Most activities leave behind a digital trace, a “record of activity” (cf. Howison, Wiggins, and Crowston 2000, 796). This is an unconscious process; most users do not realize that this data is collected. Therefore, methodological problems as raised by Noble (2013, 181) can be bypassed. I argue that the internet functions as a digital proxy for the analog world. Can theories commonly used in globalization scholarship be applied to the internet? Are there evident processes of homo- and heterogenization?One may call the internet a ‘culture’ on its own. One is maybe right when thinking about young successful businessman and programmers in the silicon valley who share a common life and work ethic in the sense of corporate culture as described by Wright (cf. 1998, 11-12). Or one may call platforms such as reddit a ‘subculture’ in which registered users share a common way of language, for instance abbreviations. This way of interpretation refers to what Wright calls “old meanings of culture” with “defined characteristics”, “identical, homogeneous individuals” and an “underlying system of shared meanings” (1998, 8). However, I state that the internet is rather a fluent structure. In this sense it is in line with “new meanings of culture” (Wright 1998, 8-10). Services, content and groups on the internet are constantly evolving and changing (Wright 1998, 10). It is not bounded to any spatial or temporal dimensions. The internet is local, national, supranational and global at the very same time. Online events affect the offline world and vice versa.
Hence, I argue that the internet as a whole reflects homo- and heterogenization processes. One example for homo- and heterogenization processes is the evolutionary application of “Pepe the Frog”, a popular meme used by millions of internet users. The figure was originally designed as a cartoon by Matt Furie. Between 2005 and 2015 the meme became very popular on social networks. It was used homogeneously by internet users displaying all kinds of emotions. During the 2016 US election campaign, the Alt-Right movement reframed Pepe as symbol for the Trump campaign and later as a symbol of white supremacy. Various of those memes show Pepe with Nazi insignia and deride Second World War victims and today’s minority groups. Pepe became a global homogeneous symbol for the Alt-Right movement. I argue that the Alt-Right takeover is a creole process which draws from various historical and popular cultural sources (cf. Hannerz 1987, 552). The movement benefited from the popularity of Pepe and combined it with their own, inherent ideology. Wright (1998, 10) observes a similar process in the aftermath of the Second World War. She argues that the New-Right reshaped the usage of certain words interrelated with “culture” (Wright 1998, 10).

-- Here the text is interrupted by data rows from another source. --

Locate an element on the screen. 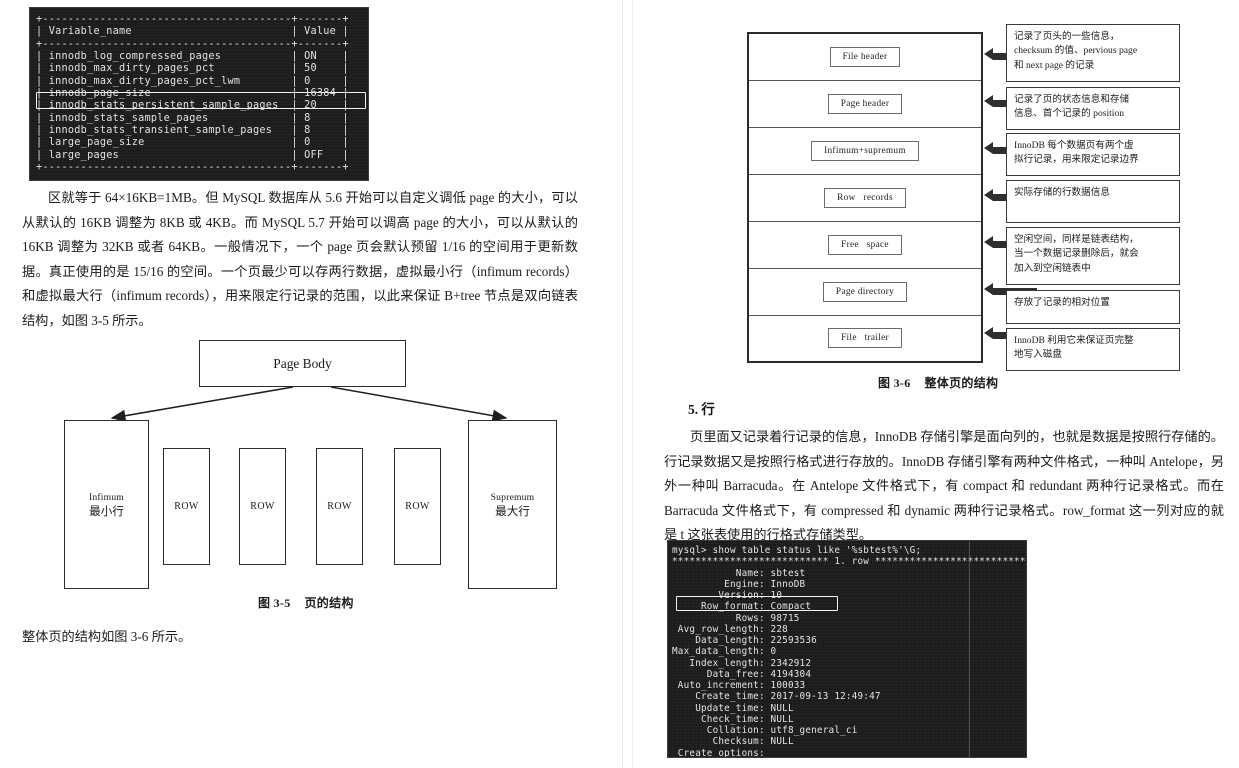 The width and height of the screenshot is (1239, 768). segment-label: Row records is located at coordinates (865, 198).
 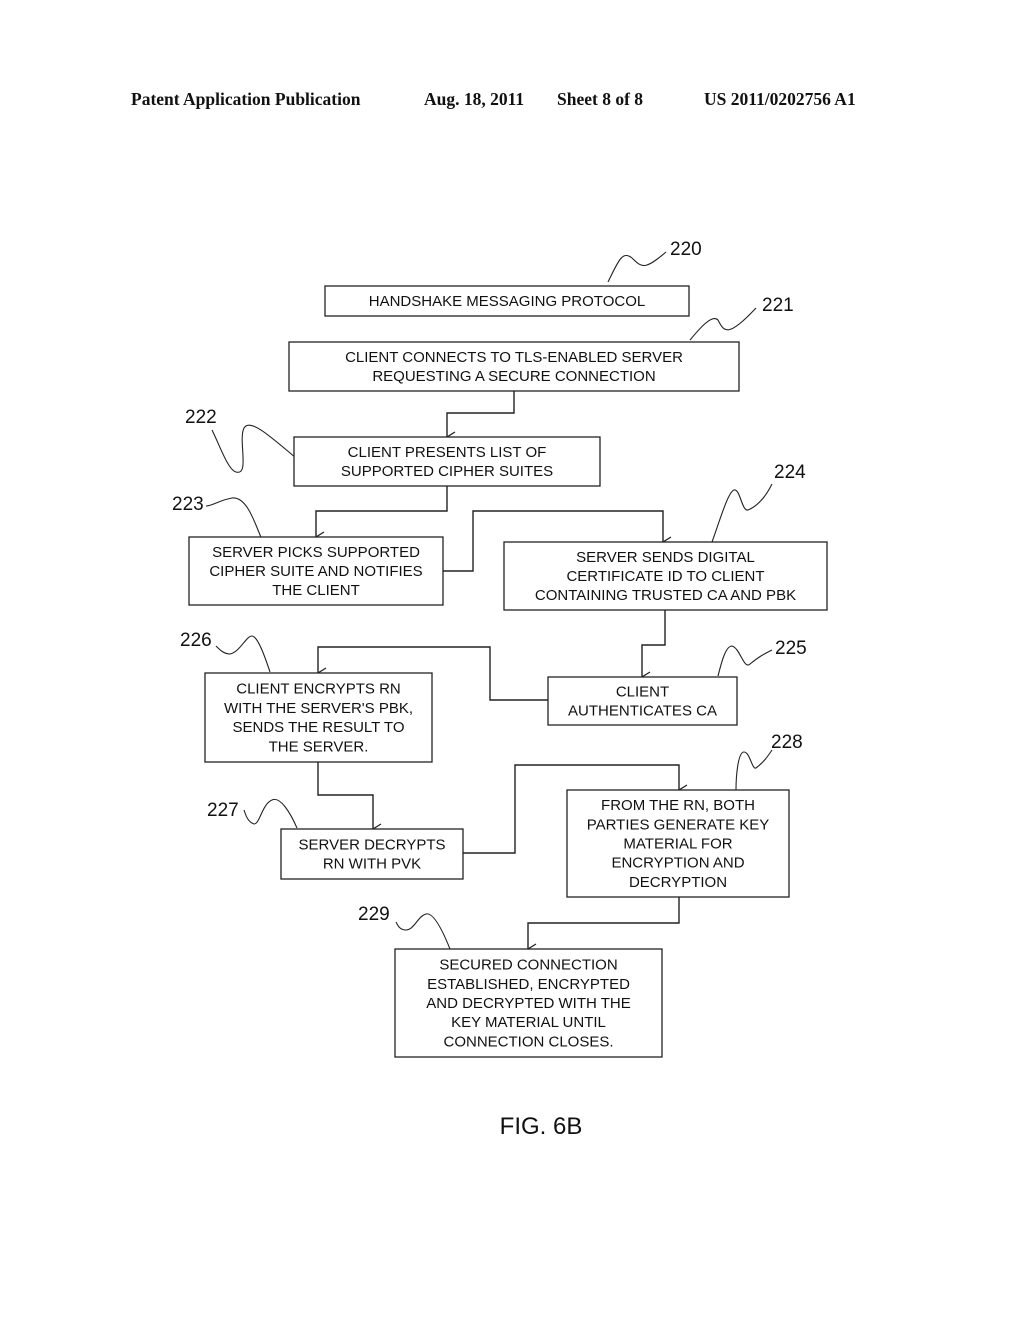 What do you see at coordinates (528, 984) in the screenshot?
I see `step-text-line: ESTABLISHED, ENCRYPTED` at bounding box center [528, 984].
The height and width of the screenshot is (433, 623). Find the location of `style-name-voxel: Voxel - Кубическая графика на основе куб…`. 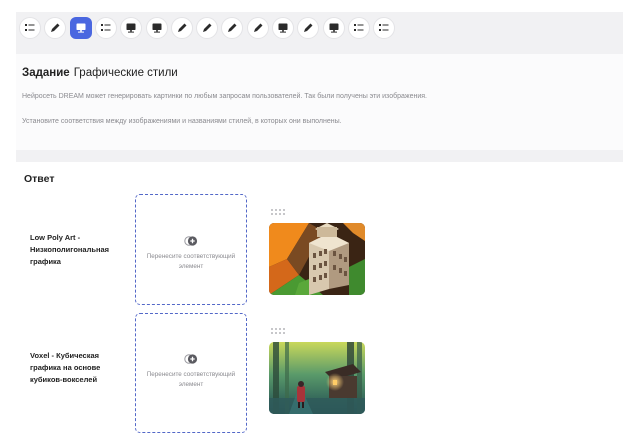

style-name-voxel: Voxel - Кубическая графика на основе куб… is located at coordinates (66, 368).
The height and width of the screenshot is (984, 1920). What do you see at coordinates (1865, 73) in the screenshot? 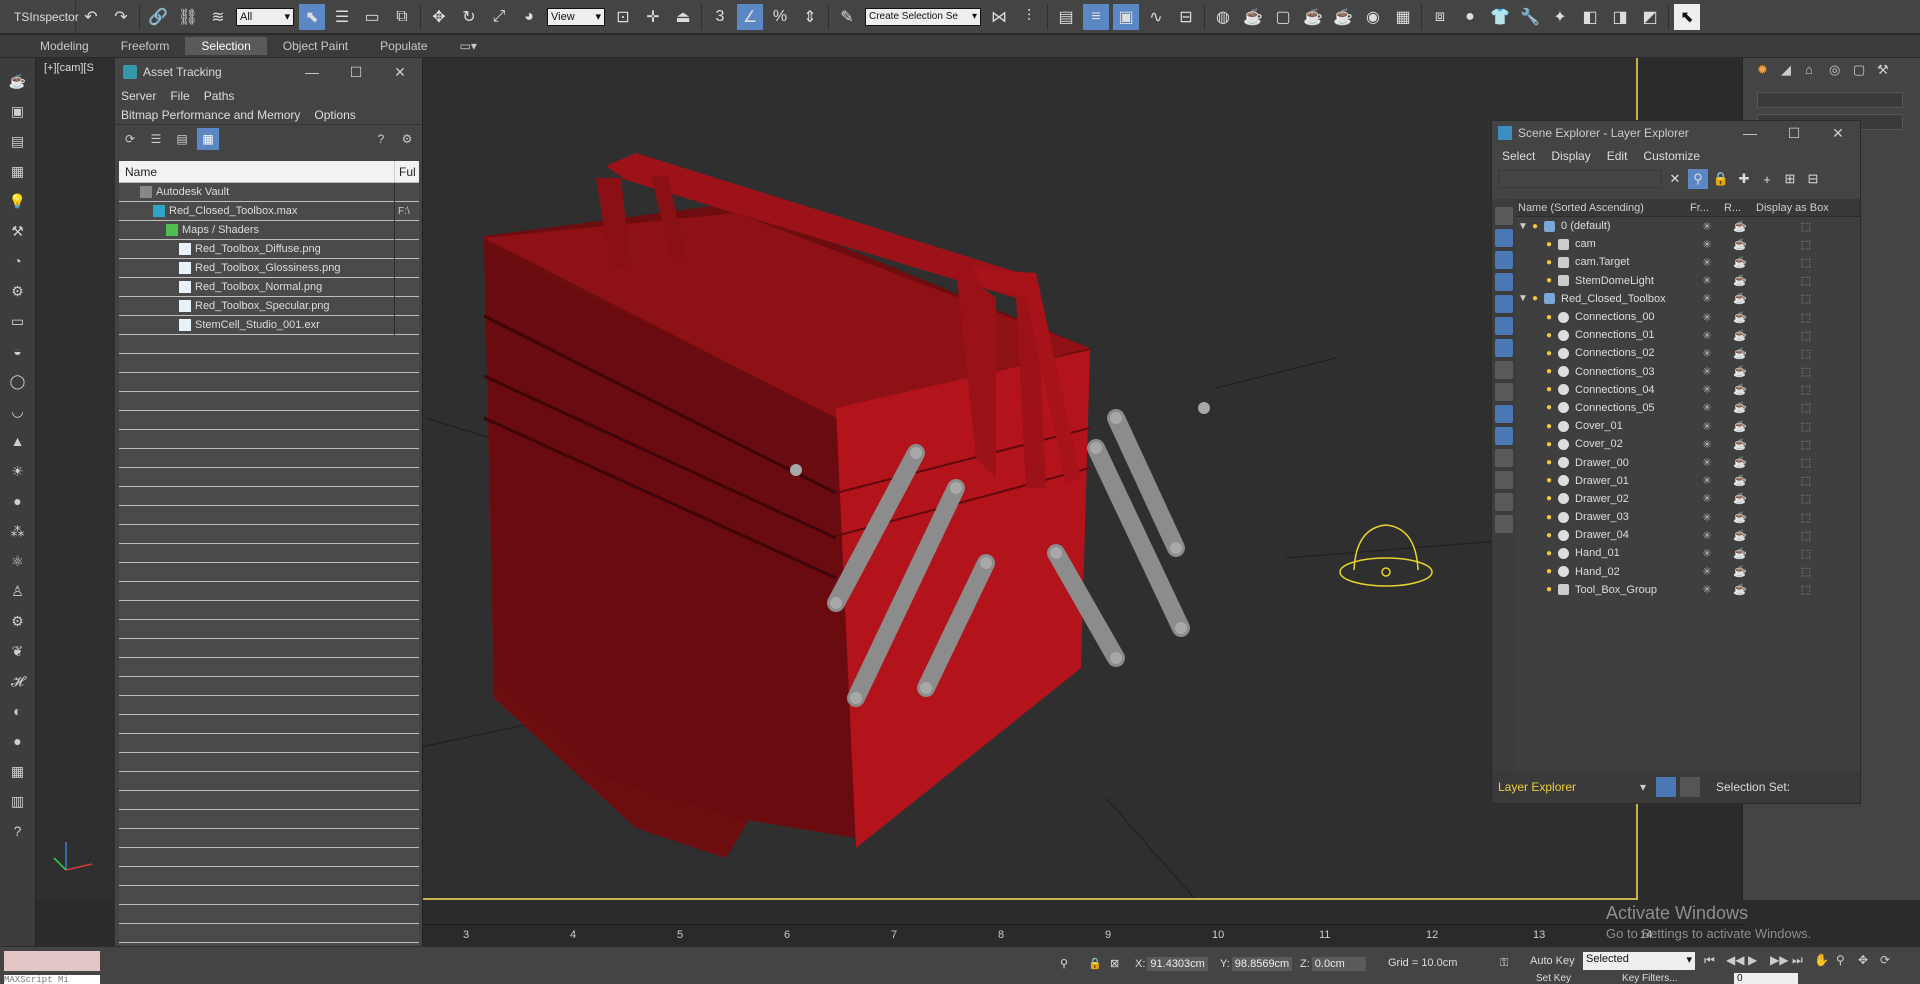
I see `display-icon: ▢` at bounding box center [1865, 73].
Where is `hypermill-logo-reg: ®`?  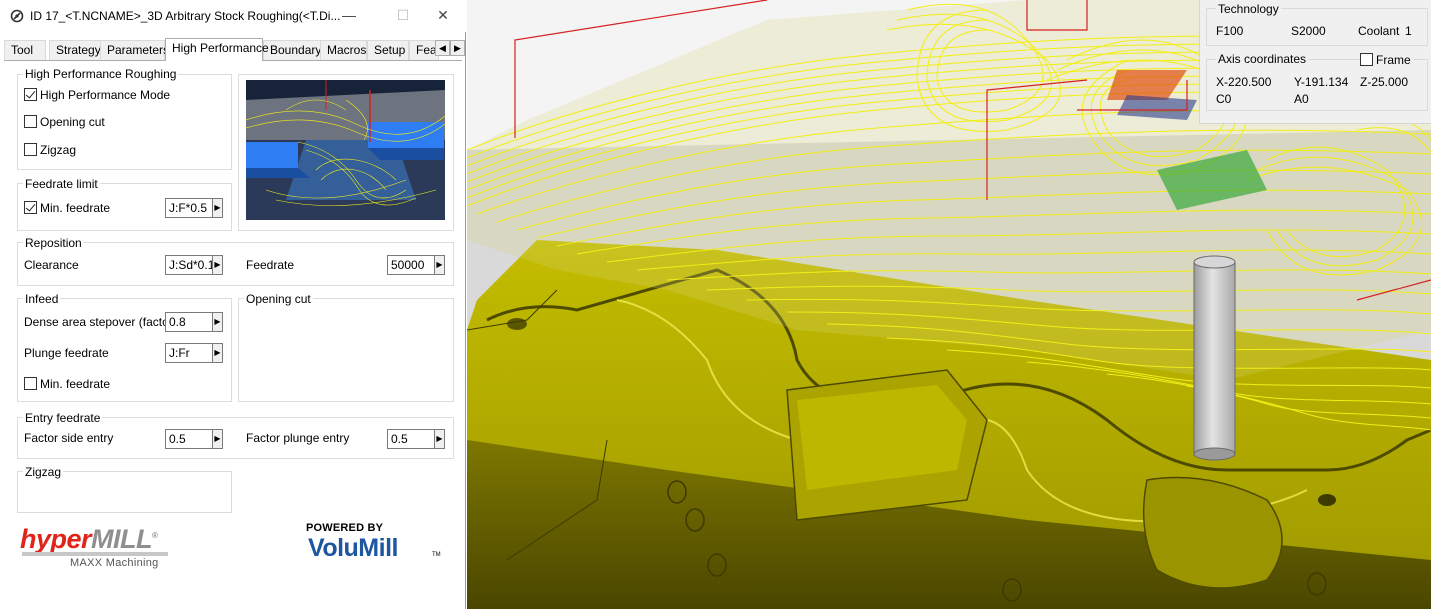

However, the example of the meme also includes heterogenization processes. During the spread across the European Alt-Right movements, the meme was customized according to local circumstances. The customization included change of local politicians, local history and local minorities. I interpret this as a ‘second wave’ of creolisation. The evidence presented above supports the idea that the internet reflects the ‘real’ world. Processes of homo- and heterogenization can be observed. Theories used to describe offline globalization phenomenoa can also be applied to the internet. Since people are not aware that they leave traces when posting, sharing or deleting a meme, the internet provides an ideal observation environment. This solves to some extend the problem brought up by Noble (2013, 181), because a growing number of internet services results in a variety of “rich, complex data” with multiple dimensions and insights. Nevertheless, a question that derives from the presented evidence is whether online and offline underlie different spatial or temporal dynamics? Furthermore, can findings from the internet be generalized to the offline world as vice versa?